Through it all, Barbie’s humility shines bright. She’s uncomfortable talking about herself, won’t discuss past accolades, and never, ever boasts. I had to learn from an old friend, retired Robison/HSCL head nurse Ronnie Schechter, that Barbie was granted the prestigious “Song of Miriam” award by what is now the Jewish Women’s Council at JFGP.
If you think labeling someone as humble is equivalent to labeling her as weak, here’s the takeaway from a 2015 Forbes Magazine article: “Humble people can receive a bad rap. Humility is frequently associated with being too passive or insecure, but this couldn’t be further from the truth. Rather than brag about themselves they let their actions speak for them. Being humble is not to think less of oneself but to think of oneself less.”

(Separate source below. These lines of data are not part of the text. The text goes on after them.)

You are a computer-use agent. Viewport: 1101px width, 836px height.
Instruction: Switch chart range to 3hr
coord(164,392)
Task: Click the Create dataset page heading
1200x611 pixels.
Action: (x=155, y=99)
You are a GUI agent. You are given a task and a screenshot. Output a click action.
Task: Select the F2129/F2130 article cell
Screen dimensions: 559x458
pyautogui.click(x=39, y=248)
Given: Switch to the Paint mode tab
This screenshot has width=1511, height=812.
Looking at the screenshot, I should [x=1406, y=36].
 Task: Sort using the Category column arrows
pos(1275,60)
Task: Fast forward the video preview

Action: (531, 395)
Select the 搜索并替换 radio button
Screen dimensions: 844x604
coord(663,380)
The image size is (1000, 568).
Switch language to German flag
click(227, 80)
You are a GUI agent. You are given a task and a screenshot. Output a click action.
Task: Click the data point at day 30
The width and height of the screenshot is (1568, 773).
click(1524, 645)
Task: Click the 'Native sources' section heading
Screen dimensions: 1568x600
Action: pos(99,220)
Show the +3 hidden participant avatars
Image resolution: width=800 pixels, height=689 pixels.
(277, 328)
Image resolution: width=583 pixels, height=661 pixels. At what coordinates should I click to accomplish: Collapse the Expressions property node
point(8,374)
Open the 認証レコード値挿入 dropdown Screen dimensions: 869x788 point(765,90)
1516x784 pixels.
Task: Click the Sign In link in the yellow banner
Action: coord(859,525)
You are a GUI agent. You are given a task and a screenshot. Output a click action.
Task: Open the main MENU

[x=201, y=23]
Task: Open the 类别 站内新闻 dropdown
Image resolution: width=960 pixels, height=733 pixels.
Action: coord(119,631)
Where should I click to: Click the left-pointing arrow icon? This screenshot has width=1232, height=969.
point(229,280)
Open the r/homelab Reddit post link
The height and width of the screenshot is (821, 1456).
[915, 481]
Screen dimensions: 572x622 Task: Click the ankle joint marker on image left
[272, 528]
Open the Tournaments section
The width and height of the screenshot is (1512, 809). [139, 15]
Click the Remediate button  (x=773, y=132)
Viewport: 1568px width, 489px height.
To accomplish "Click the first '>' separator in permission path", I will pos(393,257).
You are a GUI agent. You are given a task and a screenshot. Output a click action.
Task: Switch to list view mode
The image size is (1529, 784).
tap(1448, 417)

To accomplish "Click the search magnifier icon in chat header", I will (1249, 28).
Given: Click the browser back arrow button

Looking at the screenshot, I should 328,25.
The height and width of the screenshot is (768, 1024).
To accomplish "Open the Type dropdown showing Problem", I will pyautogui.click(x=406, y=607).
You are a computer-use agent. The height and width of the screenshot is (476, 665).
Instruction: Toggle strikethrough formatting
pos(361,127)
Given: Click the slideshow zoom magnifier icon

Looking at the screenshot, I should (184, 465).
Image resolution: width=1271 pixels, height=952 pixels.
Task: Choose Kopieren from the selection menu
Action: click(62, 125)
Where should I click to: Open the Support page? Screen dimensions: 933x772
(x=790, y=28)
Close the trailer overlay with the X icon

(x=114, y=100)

Understanding all this, I place the Facetime call Barbie and I agreed upon. “You want a story about my dad, right?” she opens. “No, Barbie,” I brush a lunch crumb off my screen, “This story is about you, and your endless gifts of joy to all of us.” After assuring her that her dad’s resume and fundraising endeavors could fill a book, we settle in for an extensive conversation.
I’ve encountered Carl family members over the years — like Barbie’s older sister, Pam Rotenberg — but only during my subsequent flood of chats, texts and emails to and from Barbie, have I come to understand this woman’s immense heart, true humility and unswerving commitment.
I peer into my iPhone: Her unaffected smile and earnest eyes brighten the pixels. There is no guile, no hidden agenda. No wonder this middle-aged woman is among the most approachable people on campus.
I grab another legal pad to keep taking notes as Barbie described the beginning of her connection to CSP…Barbie was introduced to the old Robison Home in the late 70’s when her dad Milt, his wife Cissi, and assorted relatives brought their beloved elders to the Home.